Cancela additionally plans to introduce a bill that would extend the pharmaceutical transparency legislation she spearheaded last session — which required drug manufacturers and pharmacy benefit managers to report to the state costs associated with the production or sale of any essential diabetes drug — to asthma medicine.

She said she hopes to make it easier for Nevadans who are living with some of the worst air quality rates in the country to access affordable medication. In Nevada, 10.4 percent of adults and 11.5 percent of children have asthma, according to the CDC.

“You think about it the fact that we have wildfires, we have high winds levels because we're in the desert, it makes it really difficult to manage a condition like asthma at no fault of your own,” Cancela said. “Unfortunately, asthma care can be really expensive and, depending on what triggers your asthma or what the condition is like for you, it can be something that can be as severe as causing you to miss work.”
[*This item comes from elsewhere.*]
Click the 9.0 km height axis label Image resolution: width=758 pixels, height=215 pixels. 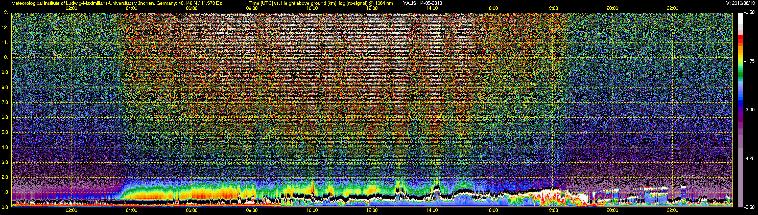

Like the legislation from last session, the state would be required to compile annual reports aggregating the information they receive from manufacturers of asthma drugs and pharmacy benefit managers to explain why the costs of asthma drugs changed year over year, she said.
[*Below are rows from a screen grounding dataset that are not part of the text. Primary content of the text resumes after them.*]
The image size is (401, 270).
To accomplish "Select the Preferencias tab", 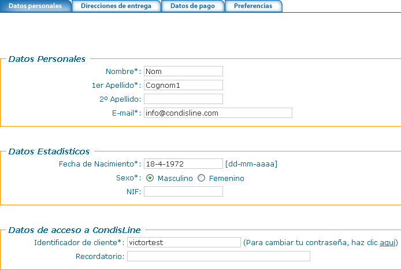I will 254,6.
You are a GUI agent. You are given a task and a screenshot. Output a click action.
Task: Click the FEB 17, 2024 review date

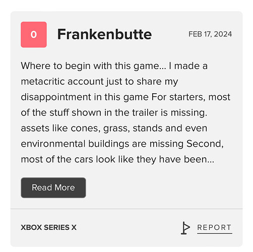210,34
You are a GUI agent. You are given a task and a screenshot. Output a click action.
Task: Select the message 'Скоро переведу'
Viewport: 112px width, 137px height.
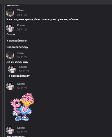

The third bill she plans to introduce seeks to take a proposed federal rule changing the way that drug discounts are negotiated between pharmacy benefit managers and drug companies and place it into state law. But Cancela said that the specifics of that legislation are still being ironed out.

“It's clear to me that while drug manufacturers start the drug pricing process at every point in this system, there's room for improvement — and improvement that benefits patients,” Cancela said. “I want to make sure that if it's passed at the federal level that we have a version of that rule that's in state law that makes sense for this state, but also that could potentially codify the federal rule in the event that that does not become law but is actually a good idea, and, frankly, just have a more thorough discussion about the role that PBM rebates play in the drug pricing process.”

A lobbyist for the Pharmaceutical Care Management Association, which represents PBMs nationally, did not respond to a request for comment on the proposed legislation.

Though PhRMA wined and dined legislative leaders and more than doubled the campaign cash the organization doled out to candidates in the last election cycle, Cancela doesn’t believe lawmakers on either side of the aisle will be deterred from tackling the high costs of drugs this session. She noted that legislative Democrats included lowering prescription drug prices in their blueprint and that Gov. Steve Sisolak talked about the issue in his State of the State and inaugural addresses.

“I think there’s an overall recognition from both parties that the high cost of prescription drugs is a real problem for Nevada,” Cancela said. “The hard part on prescription drugs is that a lot of it has to change federally before states can take action, but that doesn’t mean we can just sit around and wait for Congress to take action.”

Updated 3-8-19 at 8:19 a.m. to include a response from the Pharmaceutical Research and Manufacturers of America and to clarify that supporters of the Maryland bill anticipate a PhRMA lawsuit, should it pass.